__DIRECTIVE__
Present the material below as a numbered list with one line per item, leaving out any blank lines.

Entries for locating text and elements:
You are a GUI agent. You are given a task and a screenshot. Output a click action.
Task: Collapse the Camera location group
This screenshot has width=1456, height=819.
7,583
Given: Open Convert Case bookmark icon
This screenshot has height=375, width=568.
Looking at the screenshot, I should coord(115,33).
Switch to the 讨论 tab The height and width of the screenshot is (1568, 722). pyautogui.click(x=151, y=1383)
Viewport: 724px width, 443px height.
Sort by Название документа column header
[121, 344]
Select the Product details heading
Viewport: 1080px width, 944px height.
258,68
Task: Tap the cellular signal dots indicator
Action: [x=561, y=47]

__TASK RESULT__
1. You are a GUI agent. You are given a task and a screenshot. Output a click action.
2. Task: Collapse the Camera location group
3. This screenshot has width=1456, height=819.
4. 7,583
5. Given: Open Convert Case bookmark icon
6. This screenshot has height=375, width=568.
7. Looking at the screenshot, I should coord(115,33).
8. Switch to the 讨论 tab The height and width of the screenshot is (1568, 722). pyautogui.click(x=151, y=1383)
9. Viewport: 724px width, 443px height.
10. Sort by Название документа column header
11. [121, 344]
12. Select the Product details heading
13. Viewport: 1080px width, 944px height.
14. 258,68
15. Task: Tap the cellular signal dots indicator
16. Action: [x=561, y=47]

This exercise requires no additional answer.